Hiroshima (Reuters) – U.S. President Joe Biden and top congressional Republican Kevin McCarthy could speak as soon as Sunday in talks over raising the federal $31.4 trillion debt ceiling.
Biden, who is traveling in Japan for the Group of Seven (G7) summit, sought the call after his negotiating team briefed him on the status of talks that broke up on Friday with no signs of progress, according to a White House official.
There are less than two weeks before June 1, when the U.S. Treasury Department has warned that the federal government could be unable to pay all its debts. That would trigger a default that could cause chaos in financial markets and spike interest rates.

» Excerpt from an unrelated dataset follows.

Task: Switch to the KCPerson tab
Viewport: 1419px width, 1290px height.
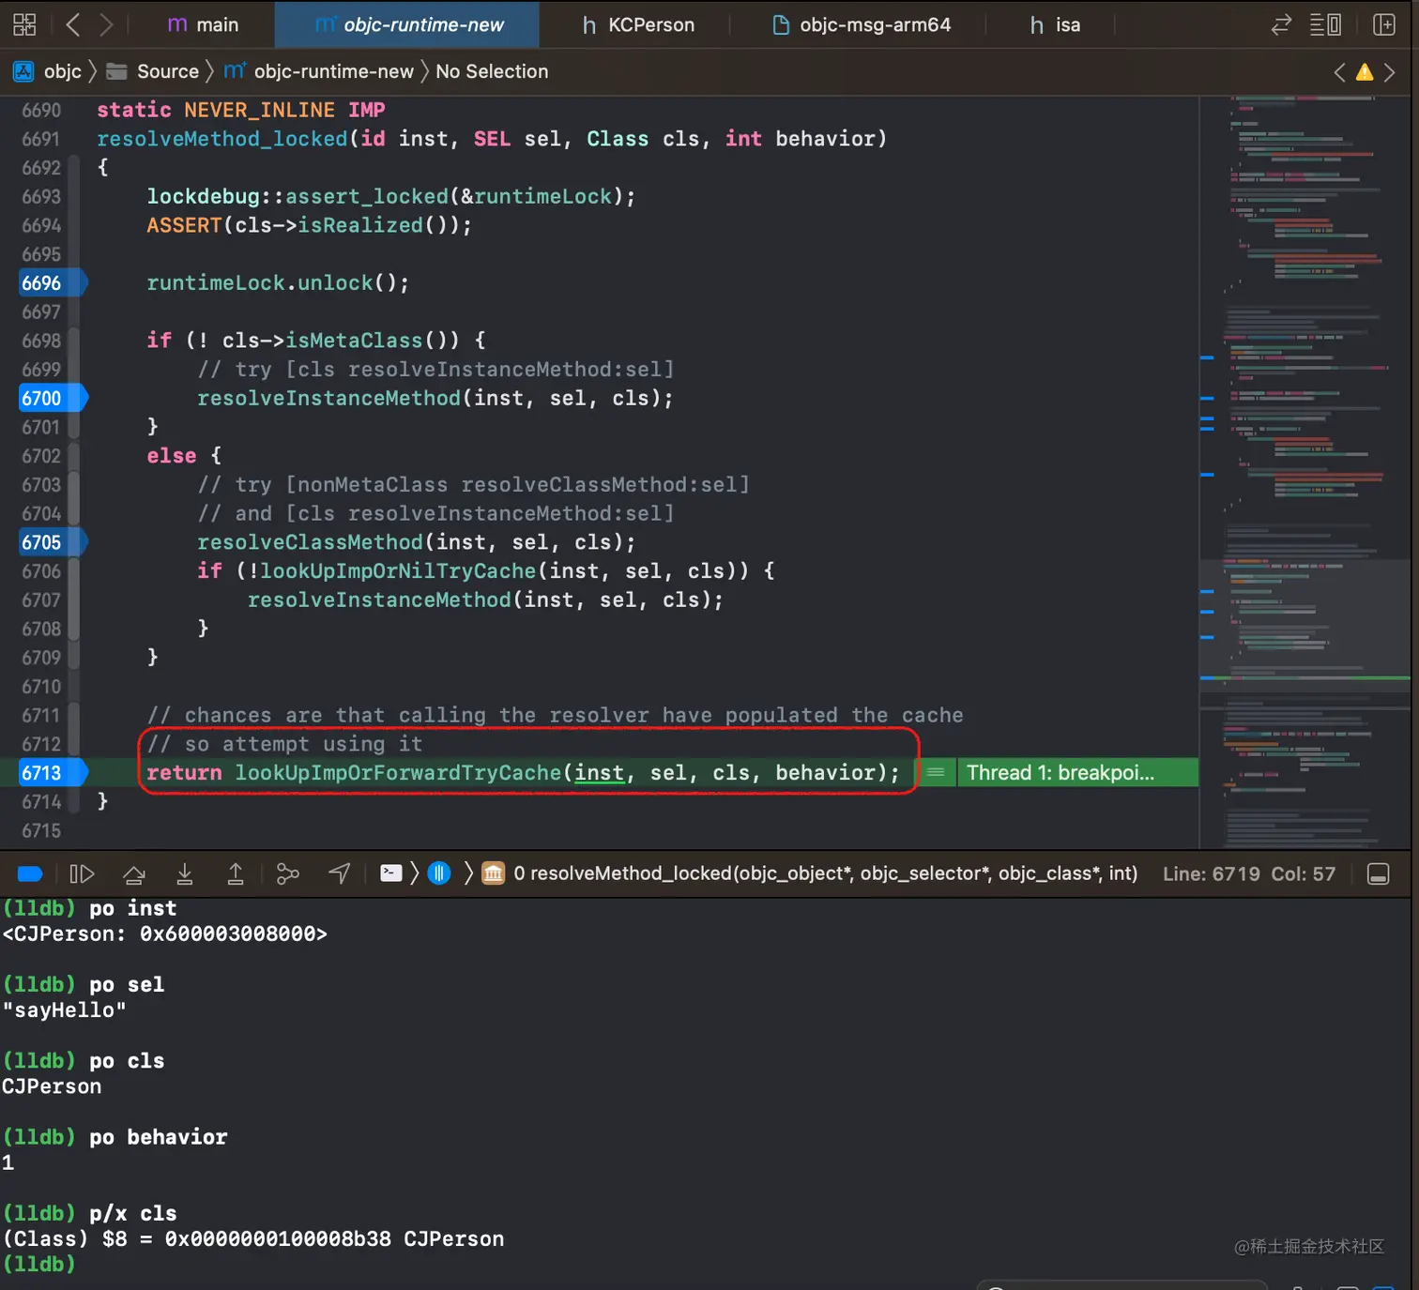Action: click(638, 25)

Officials did not meet on Saturday, and they announced no progress from their prior meetings on Friday or any plan to talk again. Instead, both sides cast the other’s proposals as too extreme.
White House Press Secretary Karine Jean-Pierre noted in a statement that Biden and McCarthy, the speaker of the House of Representatives, had agreed that any budget agreement would need to be bipartisan and accused Republicans of offering proposals too far to the right to pass Congress.

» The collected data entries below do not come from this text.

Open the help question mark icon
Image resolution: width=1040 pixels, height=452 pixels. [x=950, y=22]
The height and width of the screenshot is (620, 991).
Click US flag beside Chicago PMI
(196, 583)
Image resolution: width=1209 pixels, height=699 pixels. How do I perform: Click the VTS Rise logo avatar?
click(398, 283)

Late Saturday afternoon, McCarthy told reporters at the Capitol that he did not think talks could move forward until Biden was back in the country from the G7 meeting. He accused Democrats of taking a position that was too extreme toward the left.

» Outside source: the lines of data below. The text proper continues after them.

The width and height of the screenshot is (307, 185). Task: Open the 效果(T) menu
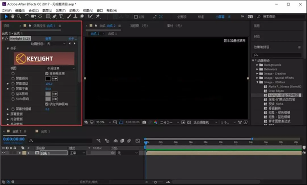[x=60, y=10]
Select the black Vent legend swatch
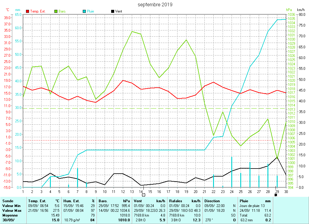The width and height of the screenshot is (309, 224). coord(112,11)

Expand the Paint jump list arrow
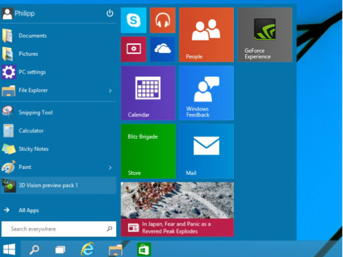click(110, 167)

White House officials said they were expecting the call between Biden and McCarthy would take place on Sunday morning, Washington time, after the president is scheduled to hold a press conference following the G7 meetings in Japan.
Biden will be headed back to Washington on Sunday after cutting his trip to Asia short to focus on the debt limit talks.
McCarthy’s office did not immediately respond to a request for comment.
The Republican-led House last month passed legislation would cut a wide swath of government spending by 8% next year. Democrats say that would force average cuts of at least 22% on programs like education and law enforcement, a figure top Republicans have not disputed.
Republicans hold a slim majority of seats in the House and Biden’s fellow Democrats have narrow control of the Senate, so no deal can pass without bipartisan support.
A source familiar with the negotiations said Republicans had proposed an increase in defense spending, while cutting overall spending. The source also said House Republicans want to extend tax cuts passed under former President Donald Trump, which would add $3.5 trillion to the federal debt.
The source said the Biden administration had proposed keeping non-defense discretionary spending flat for the next year, which would cut spending when adjustments are made for inflation.
U.S. Representative Patrick McHenry, a Republican negotiator, had said Republicans leaders were “going to huddle as a team and assess” where things stood.
Republicans are pushing for sharp spending cuts in many domestic programs in exchange for the increase in the government’s self-imposed borrowing limit, which is needed regularly to cover costs of spending and tax cuts previously approved by lawmakers.
Congressional Republicans voted to raise the debt ceiling three times, with no budget cut pre-conditions, when Republican President Donald Trump was in the White House.